Material supplied:

*-*-*

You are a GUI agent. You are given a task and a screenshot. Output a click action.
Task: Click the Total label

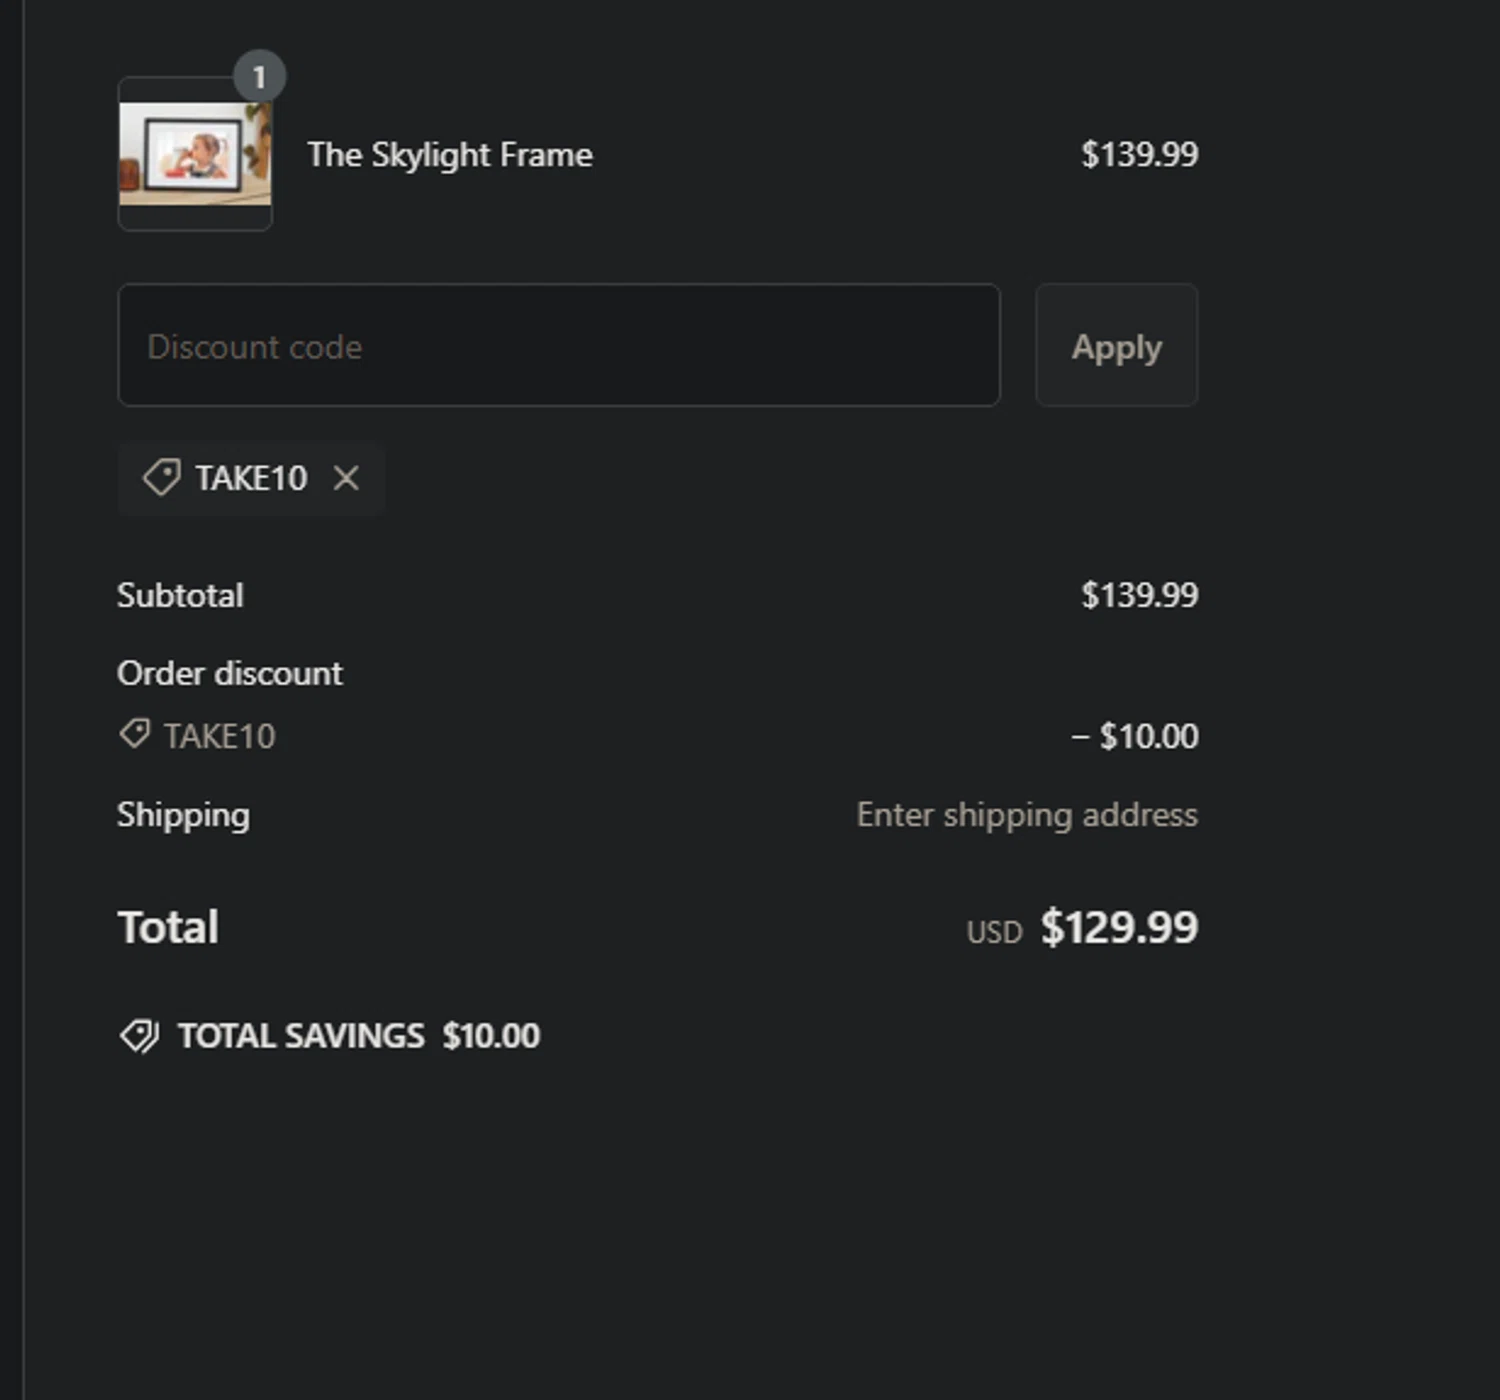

*-*-*

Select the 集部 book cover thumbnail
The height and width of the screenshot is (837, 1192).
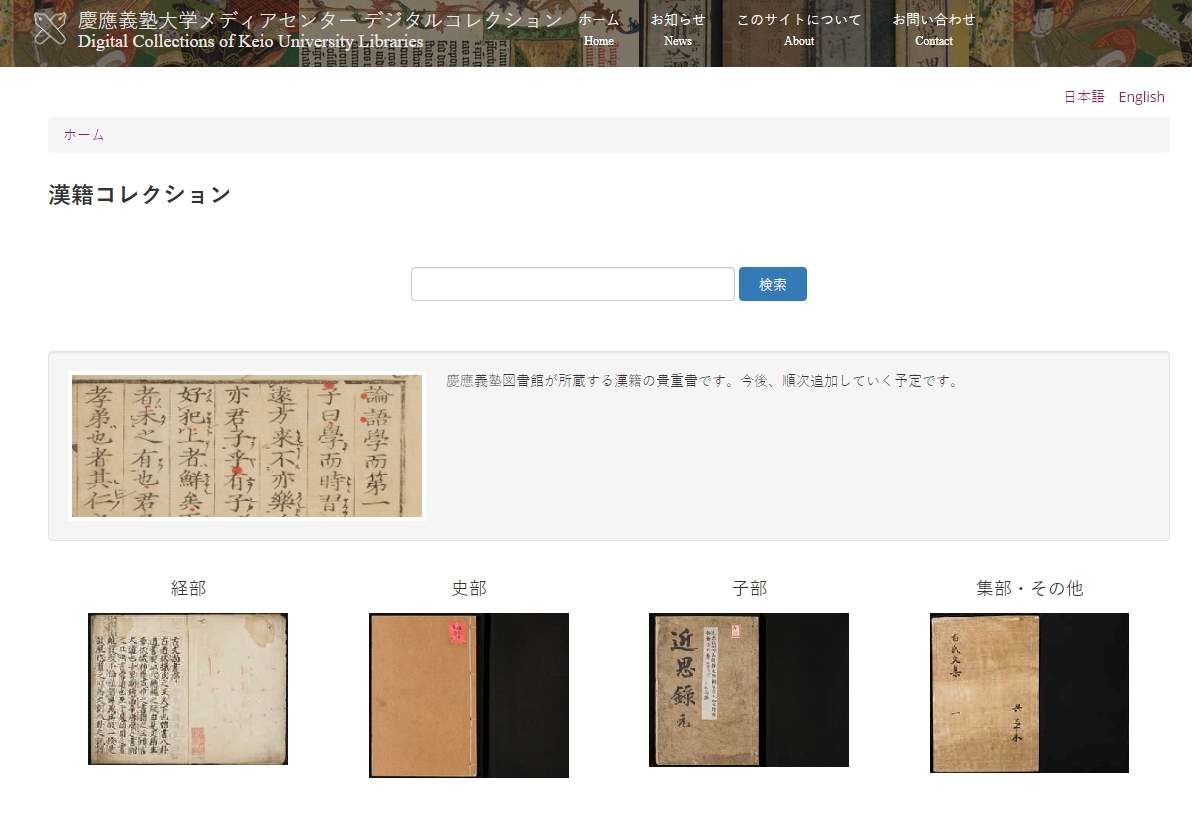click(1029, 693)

*-*-*

Problem description: Switch "thumbnail" to "preview" in the lines from the one containing "Select the 集部 book cover thumbnail" up to and including the one containing "click(1029, 693)", changing nothing else. Return only those lines, and omit the pictures.

Complete output:
Select the 集部 book cover preview
The height and width of the screenshot is (837, 1192).
click(1029, 693)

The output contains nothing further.